Munster (23) Biarritz (19), Heineken Cup Final, May 20, 2006, Millennium Stadium
Fourteen years on, it still stands alone as the most surreal moment I have witnessed inside a stadium. Even watching it back now, it’s difficult to articulate just how special the feeling was.
For all of the brilliance on the pitch in an epic Heineken Cup final, it was the magical meeting of the Munster supporters in Cardiff and Limerick that left a lifelong impression.
For a city that was so often dragged through the mud this was Limerick at its very best as 15,000 people turned O’Connell St into a sea of red.
Of the 74,534 inside the Millennium Stadium, 60,000 were said to have travelled from Munster, although that was a conservative estimation.
The scenes back home had flashed up on the stadium’s big screen several times during the game, most notably after first-half tries by Trevor Halstead and Peter Stringer, but when they did so as the clock ticked beyond the hour mark it had an even greater impact.
Dimitri Yachvili’s unerring accuracy had just knocked over a fourth consecutive kick with his wand of a left foot to bring Biarritz back to within four points (20-16).
Not for the first time, it was beginning to feel like groundhog day for Munster.
The French side’s colossus Imanol Harinordoquy hit the deck and required medical attention, which brought a rare lull in what was otherwise a pulsating clash in the Welsh capital.
Munster supporters had danced this dance before. The European final defeats in 2000 and 2002 left deep scars that could only ever be healed by getting their hands on the coveted prize.
The nervous tension was palpable as Harinordoquy was seen to, but suddenly it was lifted as the joyous scenes in O’Connell St were once again beamed onto the big screen inside the stadium.

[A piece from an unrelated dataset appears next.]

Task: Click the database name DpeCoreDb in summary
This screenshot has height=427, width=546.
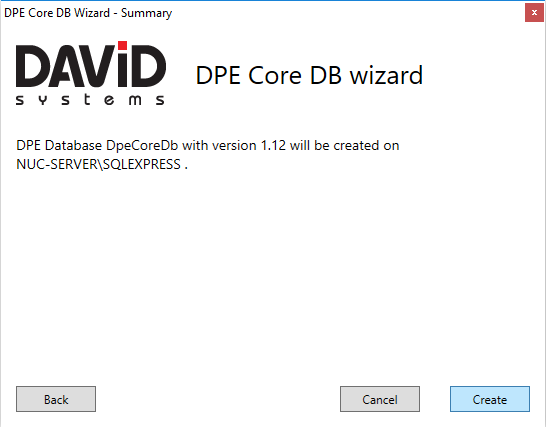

Down below on the pitch, you could see both sets of players glancing up at what was going on. As much as they were all trying to keep their heads in the game, such was the cacophony, it was impossible not to look.
At the time, I wondered what Biarritz must have made of it all, and I still do to this day.
There was no sign of something similar being broadcast from their city but from a Munster point of view, there was no room for sympathy. The hurt had been lingering for too long.
Munster never did things the easy way, they still don’t, and true to form they made it a nervy affair right up to the last minute, until Sireli Bobo ran into his own man and conceded a scrum that ultimately brought the final whistle.
Seventy-eight minutes earlier, Bobo had tiptoed his way along the touchline and scored a try that should never been allowed, but with the TMO not having the same power as today, the winger’s foot in touch went unpunished.
The momentum that was building from early that morning when the Munster supporters took over the streets of Cardiff, had been punctured. Deja-vu struck.
Ronan O’Gara’s eighth-minute penalty put his side on the board to reignite the fervour before captain Anthony Foley repeatedly turned down shots at goal in favour of going for the corner.
It was a risky strategy, but one which spoke volumes for the trust Foley had in his team.
The talismanic No 8 was outstanding, leading from the front in the kind of performance that typified everything Foley, and Munster, stood for.
If Halstead’s try on 17 minutes sent the crowd into raptures, it was nothing compared to the euphoria 14 minutes later when Stringer scampered over for one of the most memorable scores in Heineken Cup history.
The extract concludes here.